• [Goal of the exercise] Could you tally the lines of the entries that carry the string "accomplish"? Reply with the number and nothing more.

• [Data to use]
>>>

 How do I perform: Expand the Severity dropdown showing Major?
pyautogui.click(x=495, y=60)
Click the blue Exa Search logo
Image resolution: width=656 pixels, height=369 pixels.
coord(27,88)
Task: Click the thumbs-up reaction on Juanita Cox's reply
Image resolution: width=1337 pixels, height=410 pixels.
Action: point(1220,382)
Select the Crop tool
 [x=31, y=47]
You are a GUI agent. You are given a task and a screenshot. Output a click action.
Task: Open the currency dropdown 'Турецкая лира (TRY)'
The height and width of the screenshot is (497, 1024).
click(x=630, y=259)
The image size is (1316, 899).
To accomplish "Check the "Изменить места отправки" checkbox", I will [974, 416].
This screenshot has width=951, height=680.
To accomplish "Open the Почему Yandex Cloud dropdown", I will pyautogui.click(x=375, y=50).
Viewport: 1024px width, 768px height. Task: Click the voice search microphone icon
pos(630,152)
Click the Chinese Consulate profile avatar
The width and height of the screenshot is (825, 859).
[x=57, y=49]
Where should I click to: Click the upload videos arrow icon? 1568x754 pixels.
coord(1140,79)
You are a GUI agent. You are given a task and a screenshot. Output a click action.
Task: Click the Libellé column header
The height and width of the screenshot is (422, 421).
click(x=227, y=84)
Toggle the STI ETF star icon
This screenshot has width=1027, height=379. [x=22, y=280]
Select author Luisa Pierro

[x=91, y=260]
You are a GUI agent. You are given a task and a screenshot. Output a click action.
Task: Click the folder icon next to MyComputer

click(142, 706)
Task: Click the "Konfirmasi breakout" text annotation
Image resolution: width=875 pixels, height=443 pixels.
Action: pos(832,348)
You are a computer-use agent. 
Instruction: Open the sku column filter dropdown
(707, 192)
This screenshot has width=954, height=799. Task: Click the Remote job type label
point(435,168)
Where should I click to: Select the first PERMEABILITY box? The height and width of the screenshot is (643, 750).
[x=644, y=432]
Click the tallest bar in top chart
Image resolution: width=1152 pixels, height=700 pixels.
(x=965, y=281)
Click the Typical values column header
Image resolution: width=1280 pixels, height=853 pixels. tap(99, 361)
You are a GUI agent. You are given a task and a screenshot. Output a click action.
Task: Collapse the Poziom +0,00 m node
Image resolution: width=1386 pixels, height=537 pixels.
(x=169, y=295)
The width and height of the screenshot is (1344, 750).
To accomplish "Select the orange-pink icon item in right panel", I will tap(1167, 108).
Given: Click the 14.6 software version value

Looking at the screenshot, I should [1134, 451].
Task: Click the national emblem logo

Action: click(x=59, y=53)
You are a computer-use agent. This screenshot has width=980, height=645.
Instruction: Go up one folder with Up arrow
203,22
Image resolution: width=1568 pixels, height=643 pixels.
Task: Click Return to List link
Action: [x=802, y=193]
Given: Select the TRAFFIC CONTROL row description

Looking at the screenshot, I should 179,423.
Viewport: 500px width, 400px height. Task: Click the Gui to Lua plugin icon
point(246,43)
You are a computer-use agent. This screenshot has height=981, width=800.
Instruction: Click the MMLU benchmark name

<<<

• [Task result] 3